Input: Begin

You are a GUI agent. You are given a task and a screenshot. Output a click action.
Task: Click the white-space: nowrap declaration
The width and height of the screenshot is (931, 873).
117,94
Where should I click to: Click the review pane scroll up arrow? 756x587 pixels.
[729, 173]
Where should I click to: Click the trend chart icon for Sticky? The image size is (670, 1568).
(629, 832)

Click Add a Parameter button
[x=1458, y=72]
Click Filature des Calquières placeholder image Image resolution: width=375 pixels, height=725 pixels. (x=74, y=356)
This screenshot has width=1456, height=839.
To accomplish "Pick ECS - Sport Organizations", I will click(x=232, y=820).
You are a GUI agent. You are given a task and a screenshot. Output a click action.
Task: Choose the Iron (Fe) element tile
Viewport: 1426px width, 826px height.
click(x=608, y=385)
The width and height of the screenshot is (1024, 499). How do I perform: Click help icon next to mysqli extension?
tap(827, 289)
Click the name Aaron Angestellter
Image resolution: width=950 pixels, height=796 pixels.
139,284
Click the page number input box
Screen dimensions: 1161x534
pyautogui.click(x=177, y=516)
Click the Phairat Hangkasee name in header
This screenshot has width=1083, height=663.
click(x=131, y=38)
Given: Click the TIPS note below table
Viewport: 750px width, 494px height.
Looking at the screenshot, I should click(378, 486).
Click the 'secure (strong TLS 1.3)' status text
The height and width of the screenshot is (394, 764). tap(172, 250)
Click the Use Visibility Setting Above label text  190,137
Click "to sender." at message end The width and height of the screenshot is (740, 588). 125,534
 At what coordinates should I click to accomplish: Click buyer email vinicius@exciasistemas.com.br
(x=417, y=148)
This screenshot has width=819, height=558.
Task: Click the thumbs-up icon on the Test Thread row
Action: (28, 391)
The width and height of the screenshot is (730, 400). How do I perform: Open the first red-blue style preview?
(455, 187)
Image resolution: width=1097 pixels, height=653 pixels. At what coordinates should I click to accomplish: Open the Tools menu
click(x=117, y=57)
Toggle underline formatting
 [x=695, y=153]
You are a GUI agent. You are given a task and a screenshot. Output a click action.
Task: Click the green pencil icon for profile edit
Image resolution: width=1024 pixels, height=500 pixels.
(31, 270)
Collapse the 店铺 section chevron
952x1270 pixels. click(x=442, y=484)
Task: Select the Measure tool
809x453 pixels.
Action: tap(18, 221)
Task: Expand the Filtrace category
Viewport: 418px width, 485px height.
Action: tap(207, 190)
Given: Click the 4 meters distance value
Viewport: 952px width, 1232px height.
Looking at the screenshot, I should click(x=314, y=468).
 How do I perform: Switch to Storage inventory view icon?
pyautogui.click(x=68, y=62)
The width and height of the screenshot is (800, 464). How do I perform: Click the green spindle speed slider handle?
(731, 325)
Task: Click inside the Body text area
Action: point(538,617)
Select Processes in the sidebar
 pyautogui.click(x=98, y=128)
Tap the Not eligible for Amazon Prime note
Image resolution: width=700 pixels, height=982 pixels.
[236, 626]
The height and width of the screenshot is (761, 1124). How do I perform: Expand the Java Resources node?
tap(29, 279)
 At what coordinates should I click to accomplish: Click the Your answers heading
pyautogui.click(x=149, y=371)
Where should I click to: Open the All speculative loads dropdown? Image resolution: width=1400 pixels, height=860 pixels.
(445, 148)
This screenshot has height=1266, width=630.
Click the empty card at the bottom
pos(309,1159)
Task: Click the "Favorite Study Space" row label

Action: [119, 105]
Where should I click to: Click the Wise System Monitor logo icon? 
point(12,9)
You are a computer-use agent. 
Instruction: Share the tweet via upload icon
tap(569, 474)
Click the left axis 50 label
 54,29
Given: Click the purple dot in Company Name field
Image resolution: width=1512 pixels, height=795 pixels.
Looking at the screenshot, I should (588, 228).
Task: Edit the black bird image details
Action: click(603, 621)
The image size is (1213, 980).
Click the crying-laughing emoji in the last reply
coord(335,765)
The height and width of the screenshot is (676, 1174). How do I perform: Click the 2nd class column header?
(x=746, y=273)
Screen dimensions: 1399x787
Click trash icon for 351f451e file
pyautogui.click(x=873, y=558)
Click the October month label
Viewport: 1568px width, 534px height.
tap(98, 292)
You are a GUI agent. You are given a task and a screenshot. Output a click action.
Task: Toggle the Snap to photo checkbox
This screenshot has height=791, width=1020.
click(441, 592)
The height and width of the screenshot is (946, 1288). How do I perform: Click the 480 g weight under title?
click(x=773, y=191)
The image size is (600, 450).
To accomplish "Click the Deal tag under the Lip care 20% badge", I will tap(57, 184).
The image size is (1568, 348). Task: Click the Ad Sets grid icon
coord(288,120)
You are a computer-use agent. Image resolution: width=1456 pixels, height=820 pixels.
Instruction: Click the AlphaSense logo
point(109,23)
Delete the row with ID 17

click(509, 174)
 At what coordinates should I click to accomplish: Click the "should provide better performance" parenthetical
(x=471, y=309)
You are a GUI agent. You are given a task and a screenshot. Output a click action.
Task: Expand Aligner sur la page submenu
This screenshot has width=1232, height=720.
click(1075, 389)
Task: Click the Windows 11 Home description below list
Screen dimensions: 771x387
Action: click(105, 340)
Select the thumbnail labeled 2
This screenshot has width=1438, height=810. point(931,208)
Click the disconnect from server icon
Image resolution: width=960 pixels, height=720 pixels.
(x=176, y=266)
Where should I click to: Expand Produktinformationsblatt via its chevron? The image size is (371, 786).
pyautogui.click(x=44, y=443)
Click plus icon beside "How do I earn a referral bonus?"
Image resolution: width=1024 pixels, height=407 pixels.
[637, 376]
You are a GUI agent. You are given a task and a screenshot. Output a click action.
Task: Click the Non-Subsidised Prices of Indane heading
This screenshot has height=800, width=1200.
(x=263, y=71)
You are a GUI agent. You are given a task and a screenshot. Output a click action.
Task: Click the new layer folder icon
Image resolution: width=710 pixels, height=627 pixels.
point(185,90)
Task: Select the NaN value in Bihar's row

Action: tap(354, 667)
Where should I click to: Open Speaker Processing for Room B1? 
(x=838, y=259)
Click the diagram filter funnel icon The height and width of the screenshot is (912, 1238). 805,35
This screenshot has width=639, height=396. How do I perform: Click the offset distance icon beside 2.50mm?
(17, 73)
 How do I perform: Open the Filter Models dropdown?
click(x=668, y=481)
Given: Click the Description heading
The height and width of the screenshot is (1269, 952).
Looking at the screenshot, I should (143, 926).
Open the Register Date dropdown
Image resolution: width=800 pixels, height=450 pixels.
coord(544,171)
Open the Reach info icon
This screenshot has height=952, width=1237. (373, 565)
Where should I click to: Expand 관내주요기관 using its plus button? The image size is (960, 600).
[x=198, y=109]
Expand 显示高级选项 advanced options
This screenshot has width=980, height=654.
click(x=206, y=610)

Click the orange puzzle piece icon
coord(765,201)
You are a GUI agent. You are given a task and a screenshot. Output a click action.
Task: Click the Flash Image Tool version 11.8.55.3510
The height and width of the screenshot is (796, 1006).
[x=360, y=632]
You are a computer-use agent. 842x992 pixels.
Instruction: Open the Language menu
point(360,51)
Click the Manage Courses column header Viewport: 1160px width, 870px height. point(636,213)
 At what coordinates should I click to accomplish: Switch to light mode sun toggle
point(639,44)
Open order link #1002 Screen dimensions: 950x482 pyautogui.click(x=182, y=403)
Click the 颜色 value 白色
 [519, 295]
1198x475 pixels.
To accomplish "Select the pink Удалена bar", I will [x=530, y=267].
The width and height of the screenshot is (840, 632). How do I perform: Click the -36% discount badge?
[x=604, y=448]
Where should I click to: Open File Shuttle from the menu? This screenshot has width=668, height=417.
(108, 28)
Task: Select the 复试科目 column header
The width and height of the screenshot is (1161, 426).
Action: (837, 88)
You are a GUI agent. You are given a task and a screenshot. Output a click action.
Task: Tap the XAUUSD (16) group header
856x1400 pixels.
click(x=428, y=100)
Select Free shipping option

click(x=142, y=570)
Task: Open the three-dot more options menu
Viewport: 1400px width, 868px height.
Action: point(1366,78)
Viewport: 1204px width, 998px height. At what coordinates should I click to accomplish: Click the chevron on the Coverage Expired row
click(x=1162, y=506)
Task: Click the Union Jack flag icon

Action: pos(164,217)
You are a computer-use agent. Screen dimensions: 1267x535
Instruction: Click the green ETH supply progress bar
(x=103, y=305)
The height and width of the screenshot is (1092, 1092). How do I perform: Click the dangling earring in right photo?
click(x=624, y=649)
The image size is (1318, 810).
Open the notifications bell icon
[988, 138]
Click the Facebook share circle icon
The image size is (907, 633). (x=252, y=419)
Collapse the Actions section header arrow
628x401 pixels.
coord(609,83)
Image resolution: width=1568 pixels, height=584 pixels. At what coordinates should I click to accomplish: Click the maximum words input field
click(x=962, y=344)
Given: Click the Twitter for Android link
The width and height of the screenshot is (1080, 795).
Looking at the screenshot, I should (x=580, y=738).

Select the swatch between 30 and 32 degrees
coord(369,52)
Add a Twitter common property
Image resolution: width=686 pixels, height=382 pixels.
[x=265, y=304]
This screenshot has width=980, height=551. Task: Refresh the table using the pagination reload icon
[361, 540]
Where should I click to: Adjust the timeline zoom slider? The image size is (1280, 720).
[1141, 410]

Input: End

Check each line of the records for the word "below" and extract those that contain it.

Given: Click the TIPS note below table
Task: Click the Windows 11 Home description below list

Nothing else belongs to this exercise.